Sam,

Am I reading that correctly: you ran `clocker.sh` without either of nohup or disown, and those are not automatically run by clocker.sh?

If that is the case, the most likely explanation is that your terminal session terminated so a sighup was sent to all jobs, including your clocker process.

Aled

p.s. see the link that Alasdair sent out: http://unix.stackexchange.com/questions/3886/difference-between-nohup-disown-and


On 29/01/2015 14:23, Sam Corbett wrote:
I ran clocker.sh, which runs `exec java ${JAVA_OPTS} -cp
"${INITIAL_CLASSPATH}" brooklyn.clocker.Main "$@"`. None of the entities
that were running do anything weird. There was no core dump. Shutdown hooks
were run in both cases.

The processes were run on a VM in Softlayer. I don't have the precise specs
of the machine to hand but it was Debian, had 8Gb of RAM and was running
OpenJDK 7. Brooklyn was - or at least should have been - operating a light
load in both cases. Each had a two-host Clocker application running and had
had a few other applications with two or three entities deployed to Clocker
and then stopped again. I don't have the machine available any more so
can't get to /var/log.

On 29 January 2015 at 13:19, Richard Downer <[email protected]> wrote:

Further questions:

Where were you running this process - on your workstation, or on a
Linux server elsewhere? What is the spec/OS of the machine running
Brooklyn? How much "stuff" was going on in Brooklyn? (large number of
entites or SSH sensors...)

If this was on a Linux server, I'm wondering if the JVM holding
Brooklyn used up all of the server's memory and the OOM killer was
invoked. If so you should see a message in the output of the "dmesg"
command, or in /var/log/syslog or /var/log/messages.

Richard.


On 29 January 2015 at 13:11, Aled Sage <[email protected]> wrote:
Hi Sam,

First quick questions:

  * Was brooklyn definitely run with `nohup` or `disown`?
  * Are you running with any unusual entities that might inadvertently
    have a System.exit or some such?!
  * I presume there was no core dump file in the run directory?
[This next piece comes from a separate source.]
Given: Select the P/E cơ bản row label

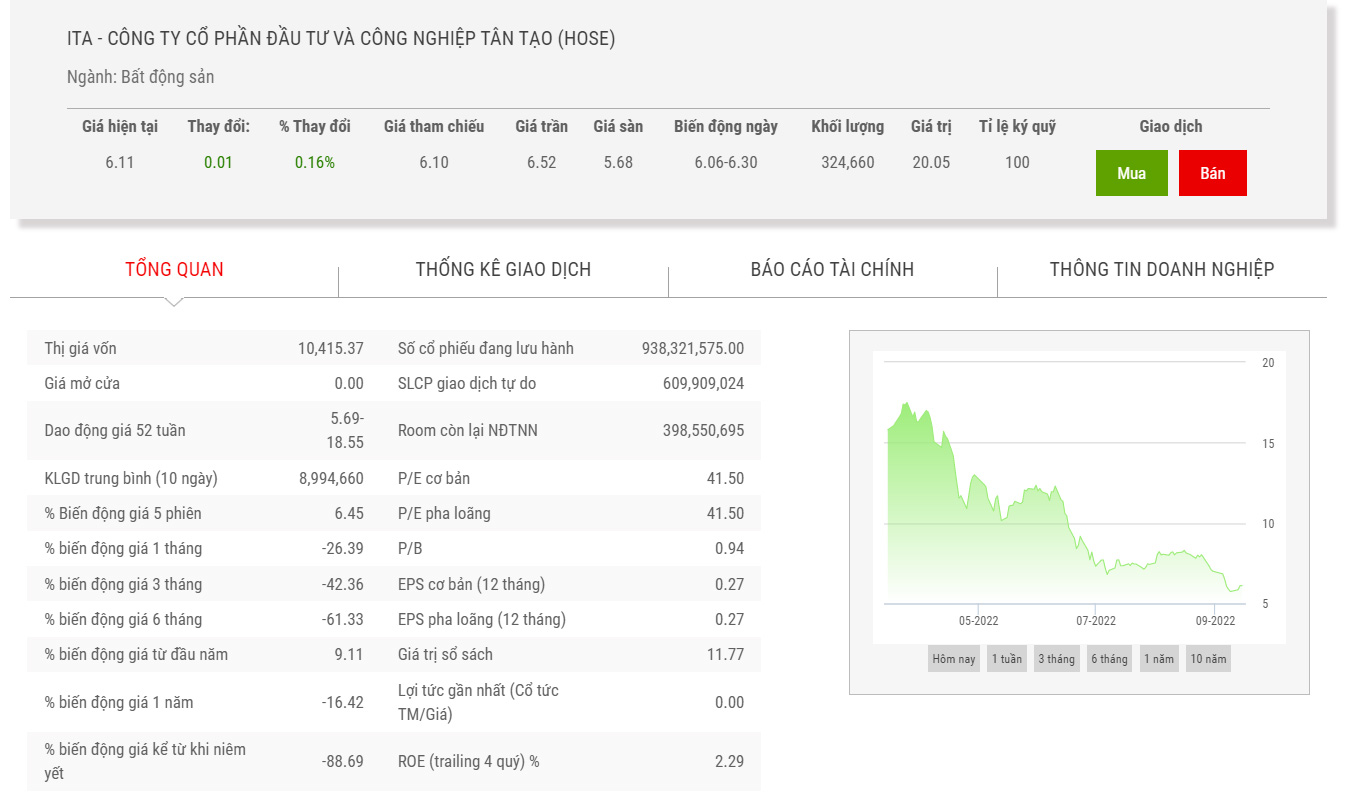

The InterruptedException suggest this might be a relatively gracefully
shutdown. Do you see evidence that the shutdown hook has been called (so
the
management context was shut down cleanly)?

Aled


On 29/01/2015 11:07, Sam Corbett wrote:
Hi all,

I'd like help getting to the bottom of the unexpected termination of a
Brooklyn process. It hit me twice in a row yesterday, once with nothing
weird in the logs and once with a number of stacktraces indicating an
InterruptedException was thrown. Both processes were run on the same
host
in Softlayer and were running Clocker.

The first deployment seemed to be working normally. I had deployed a few
applications to my-docker-cloud and stopped them again. A moment later
and
the process had stopped. The last thing the server did was check the
status
of a Weave container:

2015-01-28 07:16:15,002 DEBUG brooklyn.SSH
[brooklyn-execmanager-BL31ZSeZ-2001]: check-running
WeaveContainerImpl{id=r3fpQokV}, on machine
SshMachineLocation[159.8.36.8:159.8.36.8/159.8.36.8:22@DKRM1V05],
completed: return status 0
2015-01-28 07:16:15,371 DEBUG b.launcher.BrooklynWebServer
[shutdownHookThread]: BrooklynWebServer detected shutdown: stopping
web-console

There were no interesting exceptions in the debug log.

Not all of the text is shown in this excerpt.